_Problem to solve_
This exercise asks for an exact copy of the lines from the one containing "At what coordinates should I click to accomplish: Click" through the final line of the material, with pictures omitted.
[Start of Attachment]
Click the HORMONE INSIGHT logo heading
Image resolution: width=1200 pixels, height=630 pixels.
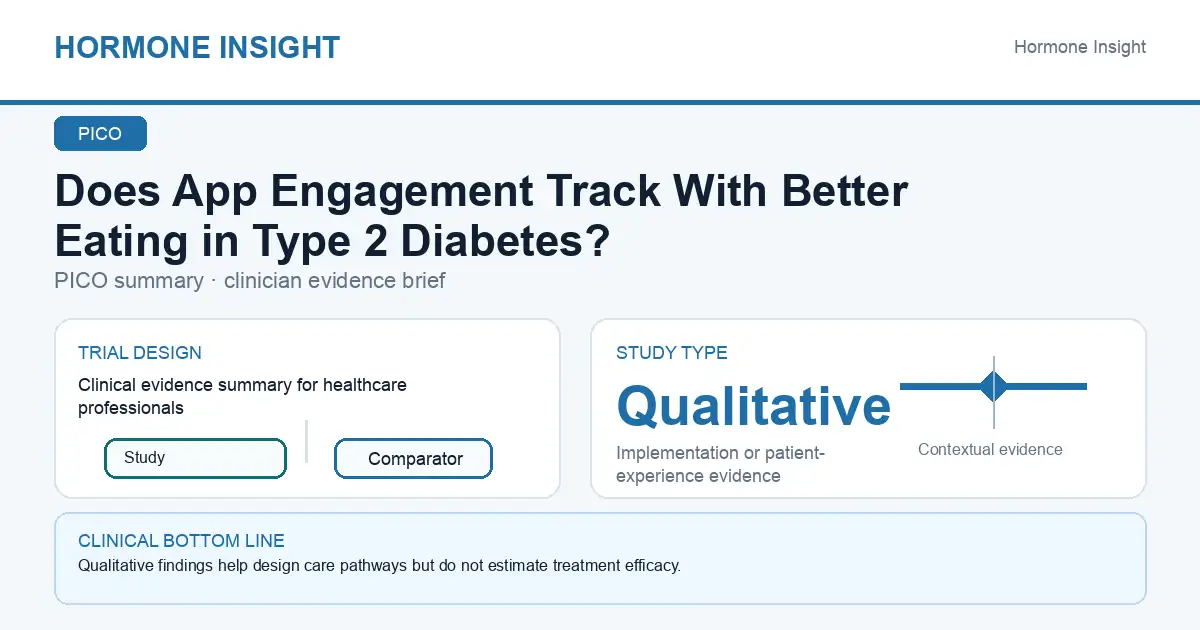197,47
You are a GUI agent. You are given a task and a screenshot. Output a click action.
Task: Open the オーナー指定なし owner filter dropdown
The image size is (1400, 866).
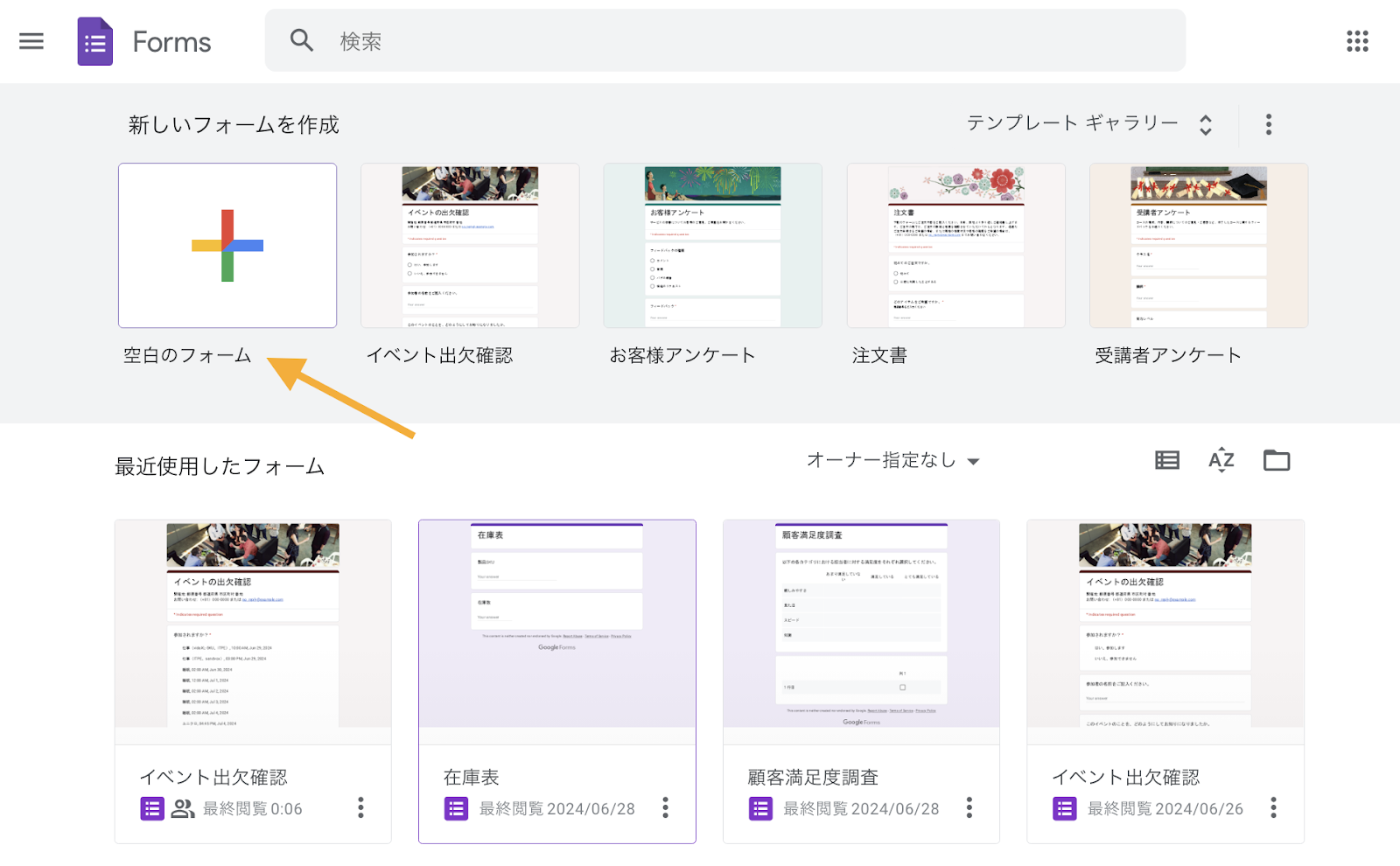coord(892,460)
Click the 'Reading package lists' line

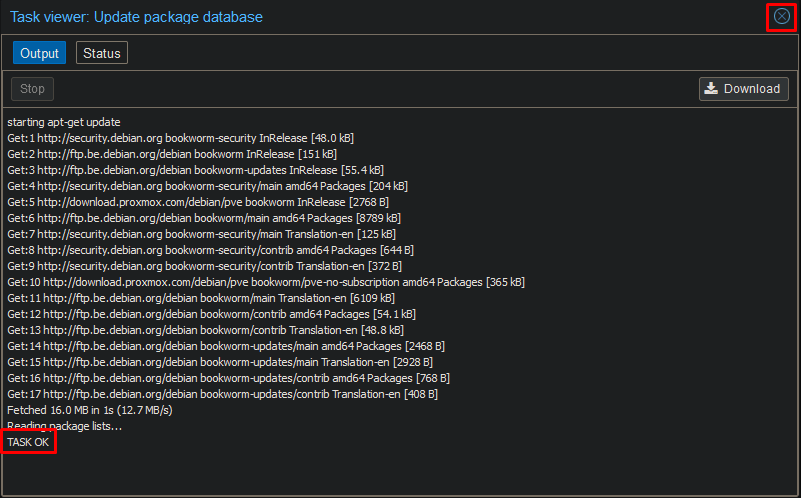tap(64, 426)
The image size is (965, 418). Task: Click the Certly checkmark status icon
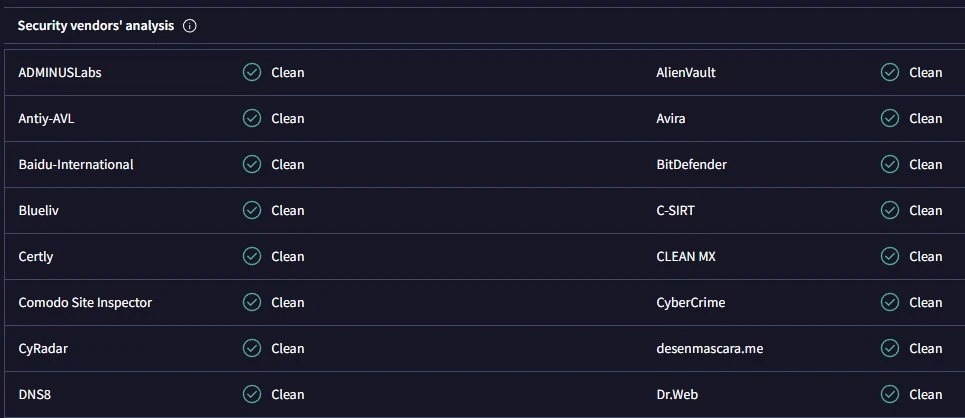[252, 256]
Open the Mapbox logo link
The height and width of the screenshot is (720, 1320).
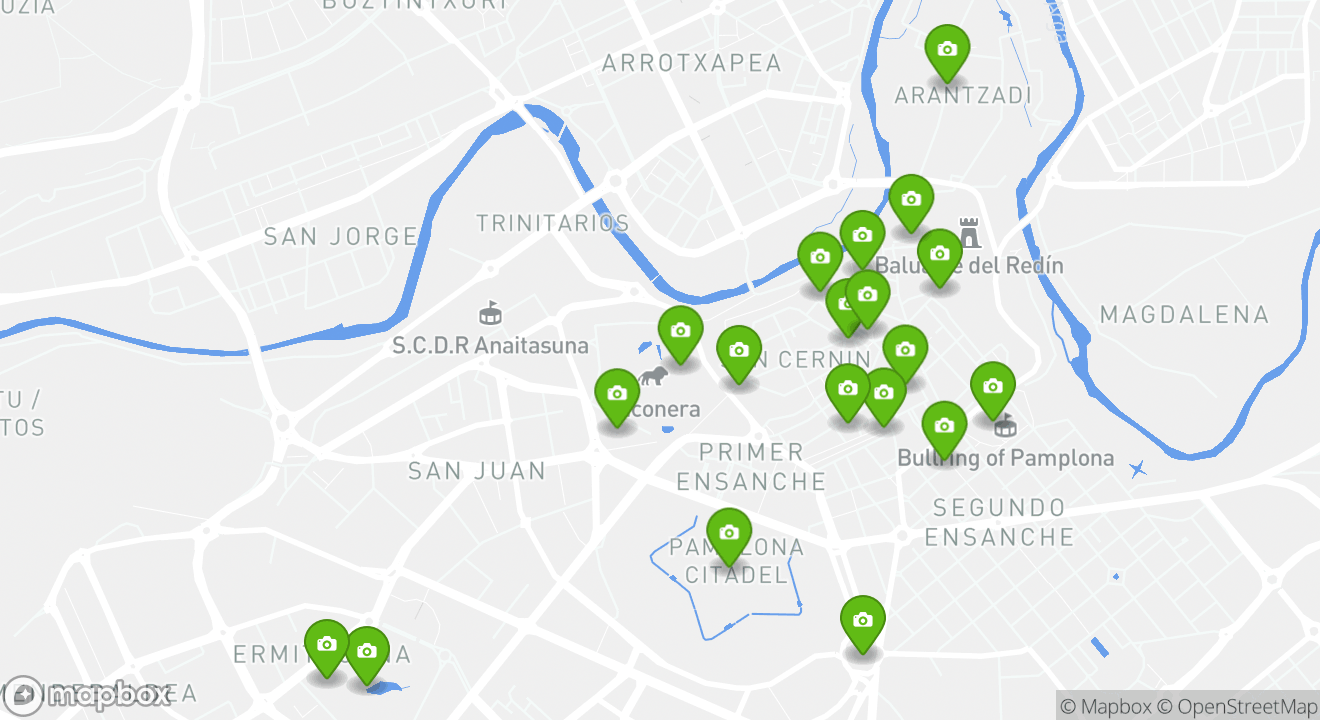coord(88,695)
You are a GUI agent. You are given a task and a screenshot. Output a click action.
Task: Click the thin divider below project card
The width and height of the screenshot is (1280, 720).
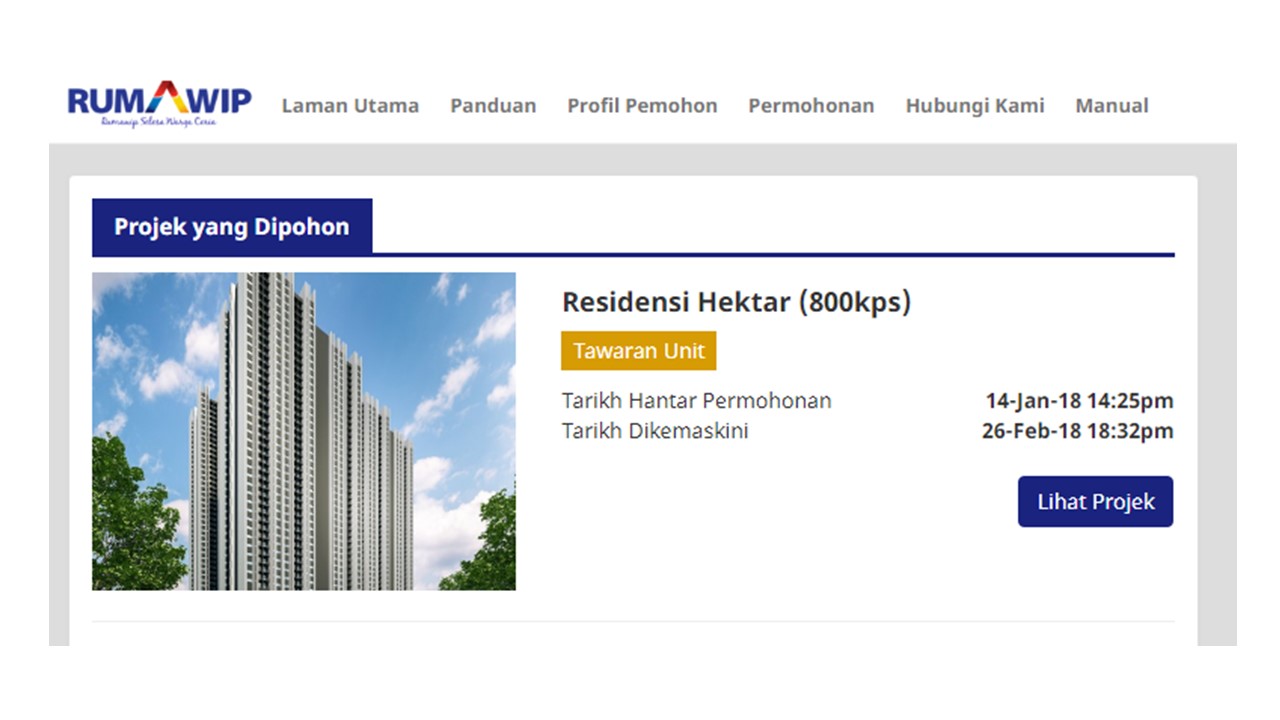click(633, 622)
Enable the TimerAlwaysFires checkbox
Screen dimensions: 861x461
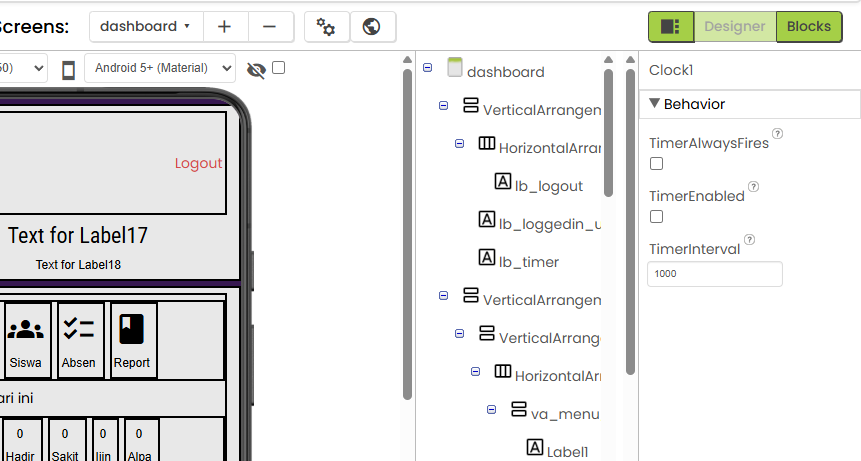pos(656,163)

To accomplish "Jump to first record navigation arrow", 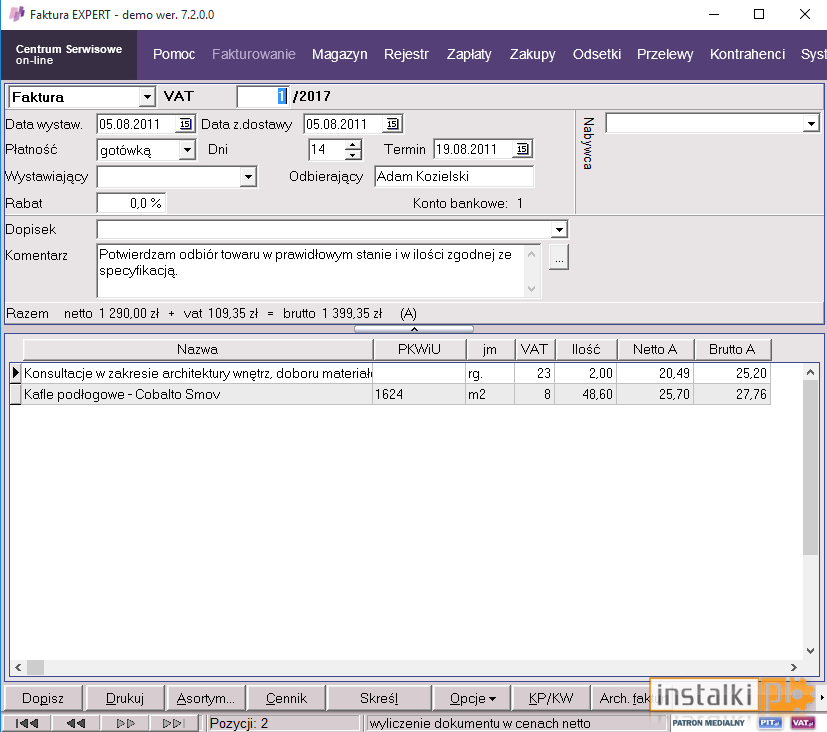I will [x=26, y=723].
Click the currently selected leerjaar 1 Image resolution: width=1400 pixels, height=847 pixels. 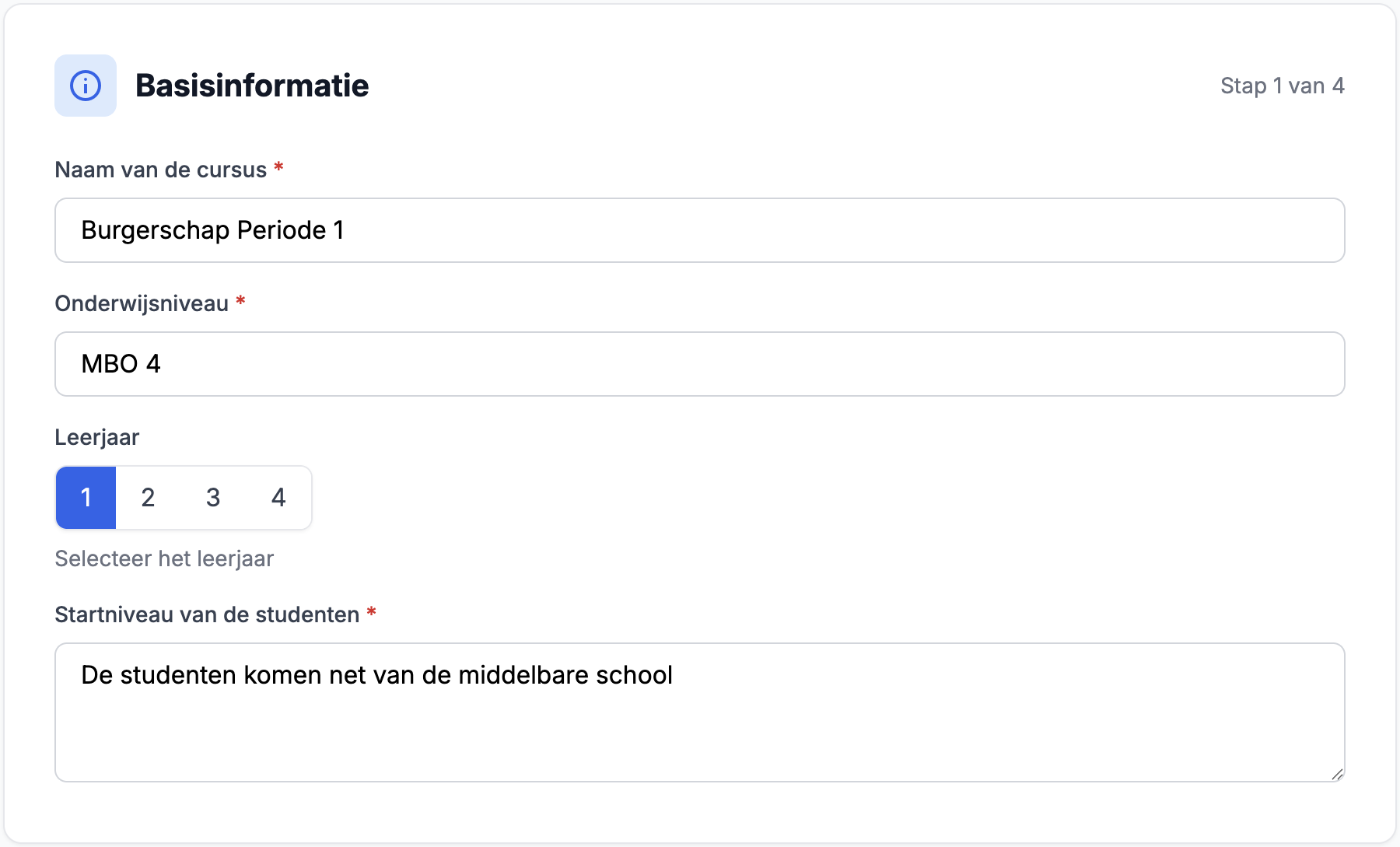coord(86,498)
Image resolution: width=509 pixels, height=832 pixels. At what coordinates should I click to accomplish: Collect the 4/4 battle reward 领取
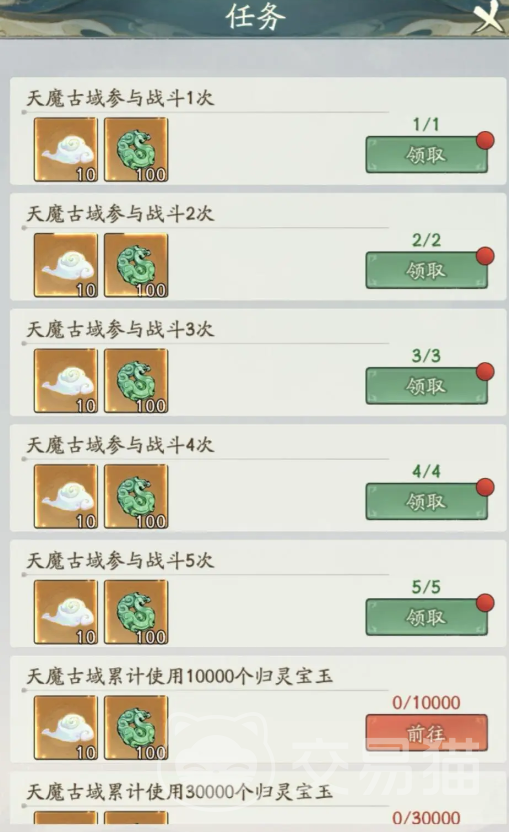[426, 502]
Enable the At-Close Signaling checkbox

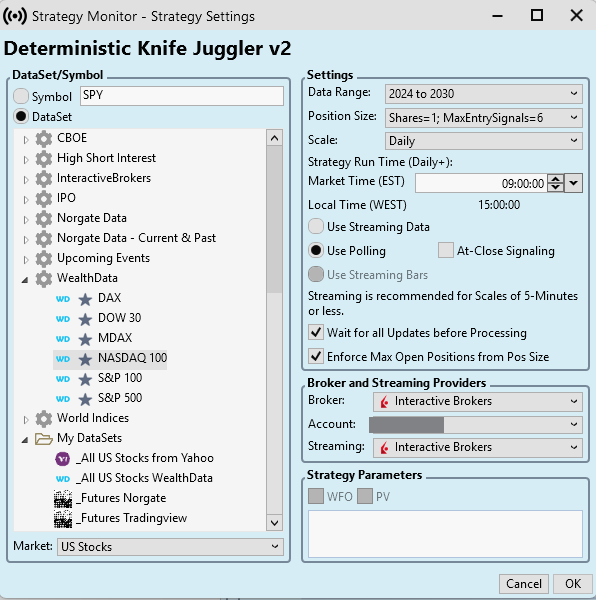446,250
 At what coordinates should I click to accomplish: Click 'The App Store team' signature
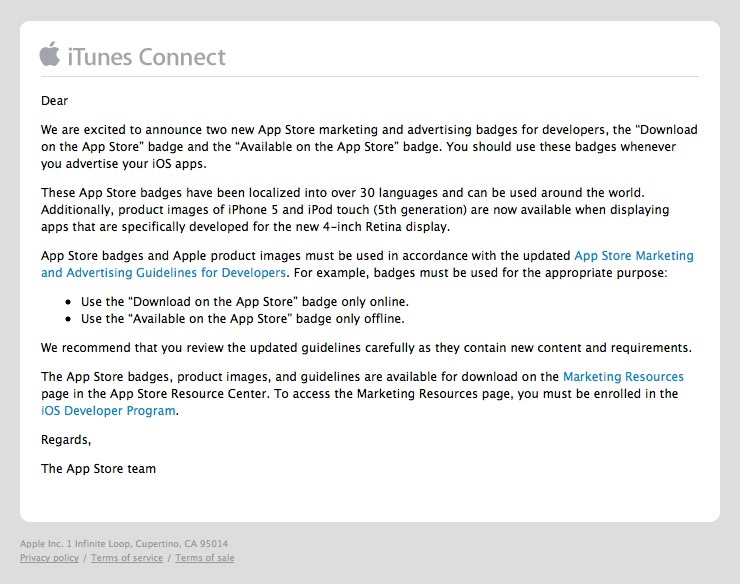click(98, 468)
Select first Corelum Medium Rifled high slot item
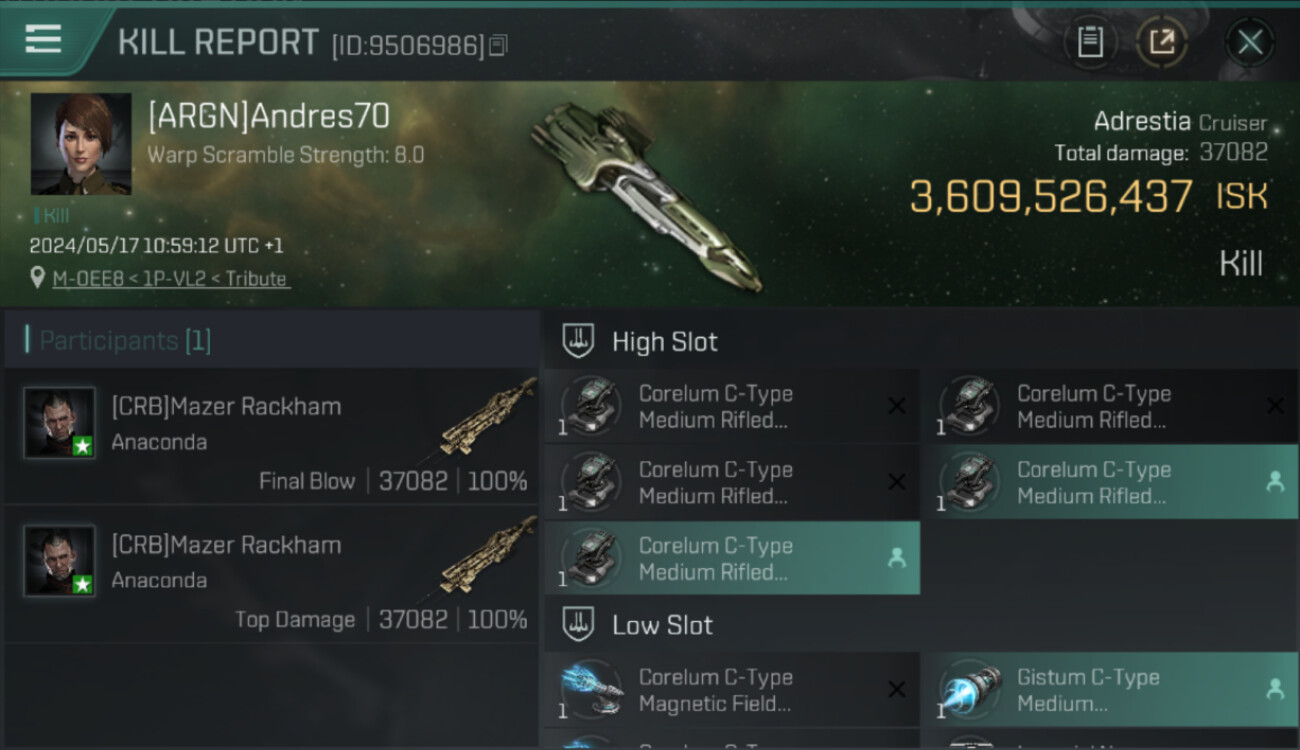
[End of Attachment]
_Exercise answer_
 At what coordinates should I click to accomplish: Click 'The App Store team' signature
click(98, 468)
Select first Corelum Medium Rifled high slot item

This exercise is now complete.